This is entirely my fault. For two years I have been suffering with health issues and chronic widespread pain, spending thousands of dollars on appointments, tests, medications, hospital visits and surgery. Unable to work full time or have a normal social life.
And apparantly unable to let my own family in on this huge life changing illness. Whoops! 🤦♀️
I made an assumption. A stupid one. You know what they say when you assume, right? I did that. I made an ass out of u & me. Or them and me, if you want to get technical.
My mum and dad knew most of the details, so I had just assumed they would have let everyone else know. I kept the details close to my heart, not wanting anyone to know how much I was really struggling, but hoping my parents would give them the general gist.
Apparently they didn’t. And so, two years after this all started, my brother and sister-in-law asked me why I had resigned from my job and what was going on with my health. When I mentioned my migraines, my possible Lupus diagnosis, my brother asked if that’s the reason I go to bed insanely early, like a light bulb just went off in his brain and everything suddenly made sense. Because guess what? Everything suddenly DID make sense! When you actually explain the facts to people, first hand, everything falls into place. Funny that!
Now, after that conversation, I realise that I’m guilty of exactly what I’ve been ‘preaching’ against! Not talking openly to my own family for fear of judgement and simply hoping someone else would do my dirty work hasn’t done me, or them, any favours. Sure, judgement is a part of life. So why are we so scared of it? I think that’s a hard one, because we don’t want to know the people we love the most don’t understand what we’re going through. That’s so damn isolating!
But they didn’t judge, even if they didn’t fully empathise with my situation. They just wanted to know, to understand. Because they’re my family, and they love and care for me. It seems so crazy to me now that I didn’t trust in that.

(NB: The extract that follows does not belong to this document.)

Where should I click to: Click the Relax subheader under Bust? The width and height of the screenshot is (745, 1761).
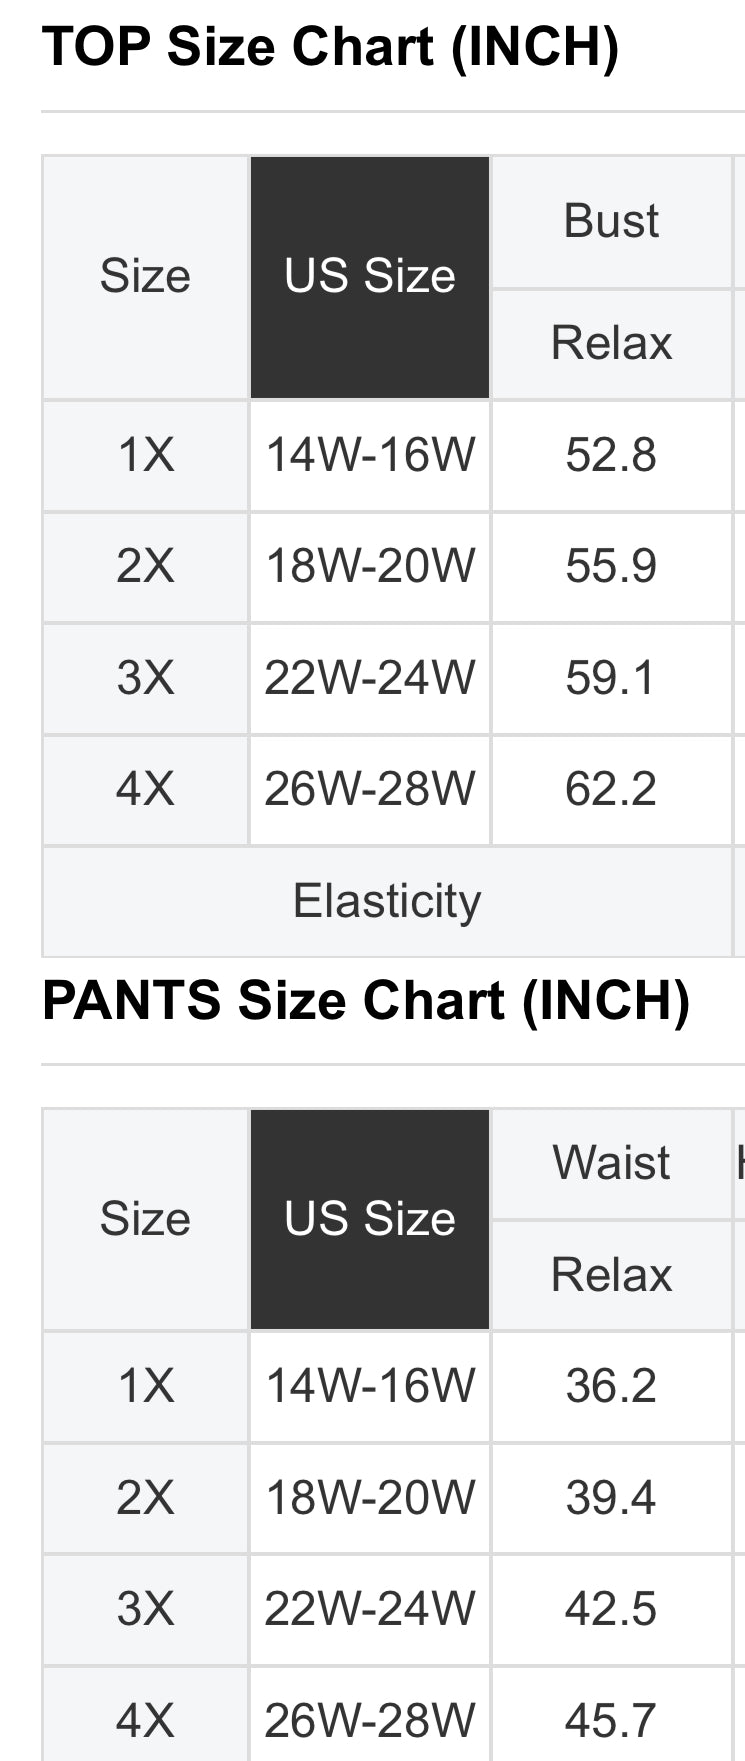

I’ve heard people say there’s no stigma with chronic illness, only with mental illness. But I disagree. There is a stigma, if there wasn’t I wouldn’t have been so scared of judgement. That fear had come from somewhere, and it caused me to hide what I should have been sharing as abundantly as possible. The stigma is based around chronic, invisible, undiagnosed illnesses. Am I making it up? Bunging it on?
Every time someone asks me how I am, genuinely wanting to know if I’m okay, my response is always “I’m okay. Same old.” I kick myself every time. What does that even mean?! Same old? REALLY? Just tell them the truth, that I’m struggling with migraines and I’m tired of pushing through. That I’m desperate for a break. That I’m trapped in a body that’s constantly in pain and all I want to do is live my life. That I HATE that I had to quit my job.
THAT’S the truth I should be telling. So why is it so difficult? My fear is damaging not only to myself, but to everyone else.
I’ve been totally honest with all these strangers via my blog – but not with my own flesh and blood. Maybe it’s easier to face being judged by strangers, than by those we love. Maybe it’s less scary – less hurtful. But I am causing harm nonetheless. I am unintentionally feeding a stigma.
Well… No more. I AM SICK. I am a barely functionally, chronically sick person. I go to bed at 5pm because I’m bone achingly tired and I’m trying to beat my migraine by going to bed before the pain gets too bad. I avoid social outings because I’m scared I’ll have to leave early which either forces my boyfriend to have to leave early with me or forces me to either explain the truth to everyone or make up a lie. I’m not sure which is worse. I can’t work full time because I’m physically and mentally exhausted from having to push through daily pain. I’m terrified of doctors visits because I’m tired of being told that they can’t figure out exactly what’s wrong, and I’m embarrassed every time I have to explain that fact to everyone else waiting to hear my diagnosis. I’m dead broke, partly because I can’t work enough and partly because doctors, medications and tests are SO expensive. I hide my pain and fatigue until it’s really bad simply because I’m tired of complaining. I hide pain from my own boyfriend who just recently said “how come you don’t get migraines on weekends?” Ha! Well, I do. I just medicate more and push through it more so that he won’t see the full extent of how broken his girlfriend is. Even though I know he’d understand, I’m scared that maybe one day he won’t anymore. I work every day to protect myself both physically and mentally.
I’m a sister, a girlfriend, a daughter, a friend. I’m a person – and I’m chronically ill. Welcome to Laura in real life.